TASK TO COMPLETE >> Word for word, print the entries that follow.

DATA EXTRACT >>
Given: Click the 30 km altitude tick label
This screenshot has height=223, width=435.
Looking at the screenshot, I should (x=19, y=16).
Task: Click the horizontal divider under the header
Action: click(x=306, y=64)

SOLVED EXERCISE >>
Given: Click the 30 km altitude tick label
This screenshot has height=223, width=435.
Looking at the screenshot, I should (x=19, y=16).
Task: Click the horizontal divider under the header
Action: click(x=306, y=64)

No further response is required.